Stored records:
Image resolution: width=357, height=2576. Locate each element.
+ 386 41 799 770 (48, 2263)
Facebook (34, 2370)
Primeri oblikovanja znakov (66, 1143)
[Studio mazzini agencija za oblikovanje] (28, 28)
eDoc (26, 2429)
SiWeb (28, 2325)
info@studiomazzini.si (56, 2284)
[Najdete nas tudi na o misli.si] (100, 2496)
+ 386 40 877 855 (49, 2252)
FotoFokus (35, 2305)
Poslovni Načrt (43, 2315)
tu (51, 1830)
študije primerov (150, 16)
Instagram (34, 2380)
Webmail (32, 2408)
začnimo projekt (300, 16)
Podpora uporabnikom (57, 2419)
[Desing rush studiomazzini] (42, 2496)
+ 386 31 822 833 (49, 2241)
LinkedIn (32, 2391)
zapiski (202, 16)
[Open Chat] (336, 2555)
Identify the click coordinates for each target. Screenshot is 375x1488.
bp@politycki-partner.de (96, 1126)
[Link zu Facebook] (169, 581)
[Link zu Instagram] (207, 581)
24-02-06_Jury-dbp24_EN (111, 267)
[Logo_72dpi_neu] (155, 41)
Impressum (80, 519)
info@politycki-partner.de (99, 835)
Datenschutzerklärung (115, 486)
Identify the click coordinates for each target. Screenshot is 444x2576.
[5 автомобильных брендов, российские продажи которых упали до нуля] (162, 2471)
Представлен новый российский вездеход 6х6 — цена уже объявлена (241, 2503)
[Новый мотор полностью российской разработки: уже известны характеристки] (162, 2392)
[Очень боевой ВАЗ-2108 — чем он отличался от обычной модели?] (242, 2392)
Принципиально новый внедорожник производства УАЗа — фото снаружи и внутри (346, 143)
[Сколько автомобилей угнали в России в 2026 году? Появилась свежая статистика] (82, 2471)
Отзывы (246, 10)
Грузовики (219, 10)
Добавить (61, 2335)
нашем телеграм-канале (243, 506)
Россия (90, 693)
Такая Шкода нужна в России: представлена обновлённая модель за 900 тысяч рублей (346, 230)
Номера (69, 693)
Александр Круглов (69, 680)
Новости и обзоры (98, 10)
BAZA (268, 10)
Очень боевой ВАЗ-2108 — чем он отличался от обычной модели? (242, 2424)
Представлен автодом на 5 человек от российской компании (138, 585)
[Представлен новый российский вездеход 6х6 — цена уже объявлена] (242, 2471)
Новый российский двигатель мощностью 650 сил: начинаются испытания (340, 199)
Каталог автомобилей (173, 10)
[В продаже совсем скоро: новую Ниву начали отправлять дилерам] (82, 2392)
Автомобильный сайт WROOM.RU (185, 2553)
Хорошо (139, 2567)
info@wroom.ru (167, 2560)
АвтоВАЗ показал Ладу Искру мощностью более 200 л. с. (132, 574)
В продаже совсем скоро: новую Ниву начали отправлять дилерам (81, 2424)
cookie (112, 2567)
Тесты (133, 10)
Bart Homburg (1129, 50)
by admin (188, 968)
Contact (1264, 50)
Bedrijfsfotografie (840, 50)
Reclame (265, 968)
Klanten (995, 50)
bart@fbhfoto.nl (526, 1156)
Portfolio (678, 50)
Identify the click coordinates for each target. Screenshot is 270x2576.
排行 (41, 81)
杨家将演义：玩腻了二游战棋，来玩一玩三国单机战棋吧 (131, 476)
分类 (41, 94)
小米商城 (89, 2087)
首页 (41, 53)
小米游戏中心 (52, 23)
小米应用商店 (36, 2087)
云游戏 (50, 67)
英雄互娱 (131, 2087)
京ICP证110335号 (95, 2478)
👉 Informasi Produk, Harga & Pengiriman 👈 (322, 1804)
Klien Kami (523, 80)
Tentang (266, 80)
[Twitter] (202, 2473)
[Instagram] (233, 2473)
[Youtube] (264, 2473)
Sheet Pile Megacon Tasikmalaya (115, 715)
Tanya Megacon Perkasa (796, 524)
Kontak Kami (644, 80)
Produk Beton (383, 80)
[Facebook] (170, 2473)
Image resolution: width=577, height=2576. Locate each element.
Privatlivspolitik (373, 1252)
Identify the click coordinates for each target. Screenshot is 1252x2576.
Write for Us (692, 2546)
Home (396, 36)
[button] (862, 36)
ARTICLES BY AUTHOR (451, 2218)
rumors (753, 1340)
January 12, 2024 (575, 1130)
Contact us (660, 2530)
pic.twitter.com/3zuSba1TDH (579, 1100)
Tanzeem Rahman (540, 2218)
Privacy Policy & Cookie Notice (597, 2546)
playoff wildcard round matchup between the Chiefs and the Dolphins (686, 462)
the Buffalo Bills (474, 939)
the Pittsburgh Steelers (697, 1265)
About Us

What needs to be done: An exact reproduction of the data is required. Leave nothing out.

Your solution:
Image resolution: width=357, height=2576. Locate each element.
+ 386 41 799 770 (48, 2263)
Facebook (34, 2370)
Primeri oblikovanja znakov (66, 1143)
[Studio mazzini agencija za oblikovanje] (28, 28)
eDoc (26, 2429)
SiWeb (28, 2325)
info@studiomazzini.si (56, 2284)
[Najdete nas tudi na o misli.si] (100, 2496)
+ 386 40 877 855 (49, 2252)
FotoFokus (35, 2305)
Poslovni Načrt (43, 2315)
tu (51, 1830)
študije primerov (150, 16)
Instagram (34, 2380)
Webmail (32, 2408)
začnimo projekt (300, 16)
Podpora uporabnikom (57, 2419)
[Desing rush studiomazzini] (42, 2496)
+ 386 31 822 833 (49, 2241)
LinkedIn (32, 2391)
zapiski (202, 16)
[Open Chat] (336, 2555)
Identify the click coordinates for each target. Screenshot is 375x1488.
bp@politycki-partner.de (96, 1126)
[Link zu Facebook] (169, 581)
[Link zu Instagram] (207, 581)
24-02-06_Jury-dbp24_EN (111, 267)
[Logo_72dpi_neu] (155, 41)
Impressum (80, 519)
info@politycki-partner.de (99, 835)
Datenschutzerklärung (115, 486)
Identify the click coordinates for each target. Screenshot is 444x2576.
[5 автомобильных брендов, российские продажи которых упали до нуля] (162, 2471)
Представлен новый российский вездеход 6х6 — цена уже объявлена (241, 2503)
[Новый мотор полностью российской разработки: уже известны характеристки] (162, 2392)
[Очень боевой ВАЗ-2108 — чем он отличался от обычной модели?] (242, 2392)
Принципиально новый внедорожник производства УАЗа — фото снаружи и внутри (346, 143)
[Сколько автомобилей угнали в России в 2026 году? Появилась свежая статистика] (82, 2471)
Отзывы (246, 10)
Грузовики (219, 10)
Добавить (61, 2335)
нашем телеграм-канале (243, 506)
Россия (90, 693)
Такая Шкода нужна в России: представлена обновлённая модель за 900 тысяч рублей (346, 230)
Номера (69, 693)
Александр Круглов (69, 680)
Новости и обзоры (98, 10)
BAZA (268, 10)
Очень боевой ВАЗ-2108 — чем он отличался от обычной модели? (242, 2424)
Представлен автодом на 5 человек от российской компании (138, 585)
[Представлен новый российский вездеход 6х6 — цена уже объявлена] (242, 2471)
Новый российский двигатель мощностью 650 сил: начинаются испытания (340, 199)
Каталог автомобилей (173, 10)
[В продаже совсем скоро: новую Ниву начали отправлять дилерам] (82, 2392)
Автомобильный сайт WROOM.RU (185, 2553)
Хорошо (139, 2567)
info@wroom.ru (167, 2560)
АвтоВАЗ показал Ладу Искру мощностью более 200 л. с. (132, 574)
В продаже совсем скоро: новую Ниву начали отправлять дилерам (81, 2424)
cookie (112, 2567)
Тесты (133, 10)
Bart Homburg (1129, 50)
by admin (188, 968)
Contact (1264, 50)
Bedrijfsfotografie (840, 50)
Reclame (265, 968)
Klanten (995, 50)
bart@fbhfoto.nl (526, 1156)
Portfolio (678, 50)
Identify the click coordinates for each target. Screenshot is 270x2576.
排行 (41, 81)
杨家将演义：玩腻了二游战棋，来玩一玩三国单机战棋吧 (131, 476)
分类 (41, 94)
小米商城 (89, 2087)
首页 (41, 53)
小米游戏中心 (52, 23)
小米应用商店 (36, 2087)
云游戏 (50, 67)
英雄互娱 (131, 2087)
京ICP证110335号 (95, 2478)
👉 Informasi Produk, Harga & Pengiriman 👈 (322, 1804)
Klien Kami (523, 80)
Tentang (266, 80)
[Twitter] (202, 2473)
[Instagram] (233, 2473)
[Youtube] (264, 2473)
Sheet Pile Megacon Tasikmalaya (115, 715)
Tanya Megacon Perkasa (796, 524)
Kontak Kami (644, 80)
Produk Beton (383, 80)
[Facebook] (170, 2473)
Image resolution: width=577, height=2576. Locate each element.
Privatlivspolitik (373, 1252)
Identify the click coordinates for each target. Screenshot is 1252x2576.
Write for Us (692, 2546)
Home (396, 36)
[button] (862, 36)
ARTICLES BY AUTHOR (451, 2218)
rumors (753, 1340)
January 12, 2024 (575, 1130)
Contact us (660, 2530)
pic.twitter.com/3zuSba1TDH (579, 1100)
Tanzeem Rahman (540, 2218)
Privacy Policy & Cookie Notice (597, 2546)
playoff wildcard round matchup between the Chiefs and the Dolphins (686, 462)
the Buffalo Bills (474, 939)
the Pittsburgh Steelers (697, 1265)
About Us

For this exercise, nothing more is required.